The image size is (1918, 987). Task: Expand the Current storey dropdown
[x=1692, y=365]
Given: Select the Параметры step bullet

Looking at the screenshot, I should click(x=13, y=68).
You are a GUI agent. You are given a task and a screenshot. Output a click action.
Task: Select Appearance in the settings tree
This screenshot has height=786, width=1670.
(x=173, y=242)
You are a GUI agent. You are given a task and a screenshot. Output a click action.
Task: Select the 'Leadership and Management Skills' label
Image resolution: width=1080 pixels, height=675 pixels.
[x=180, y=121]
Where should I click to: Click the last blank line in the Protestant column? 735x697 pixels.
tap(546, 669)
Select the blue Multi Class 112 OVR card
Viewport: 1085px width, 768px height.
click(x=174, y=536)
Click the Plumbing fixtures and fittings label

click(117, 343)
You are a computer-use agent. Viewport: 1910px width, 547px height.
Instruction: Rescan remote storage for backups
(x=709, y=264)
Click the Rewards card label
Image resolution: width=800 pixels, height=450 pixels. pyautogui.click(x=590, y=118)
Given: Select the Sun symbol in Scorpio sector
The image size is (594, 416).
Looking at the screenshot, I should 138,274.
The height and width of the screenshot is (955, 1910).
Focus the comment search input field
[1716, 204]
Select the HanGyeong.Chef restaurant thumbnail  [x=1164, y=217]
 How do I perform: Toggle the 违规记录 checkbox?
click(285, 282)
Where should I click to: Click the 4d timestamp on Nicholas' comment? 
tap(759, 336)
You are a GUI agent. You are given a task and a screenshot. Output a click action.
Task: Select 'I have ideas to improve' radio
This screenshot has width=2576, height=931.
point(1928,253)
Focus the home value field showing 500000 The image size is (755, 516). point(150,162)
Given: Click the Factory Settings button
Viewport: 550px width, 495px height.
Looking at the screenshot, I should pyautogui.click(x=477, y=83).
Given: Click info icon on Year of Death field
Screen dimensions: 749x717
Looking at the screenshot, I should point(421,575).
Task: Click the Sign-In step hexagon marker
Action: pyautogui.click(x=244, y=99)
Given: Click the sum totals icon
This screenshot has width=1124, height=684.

• _Instructions for the task_
Transcribe, exactly and without additions, the lines of the records above, beginning with the line that contains "Task: Select Appearance in the settings tree" and ending with the line that contains "Task: Select the", both included.

• _Worked solution_
Task: Select Appearance in the settings tree
This screenshot has height=786, width=1670.
(x=173, y=242)
You are a GUI agent. You are given a task and a screenshot. Output a click action.
Task: Select the 'Leadership and Management Skills' label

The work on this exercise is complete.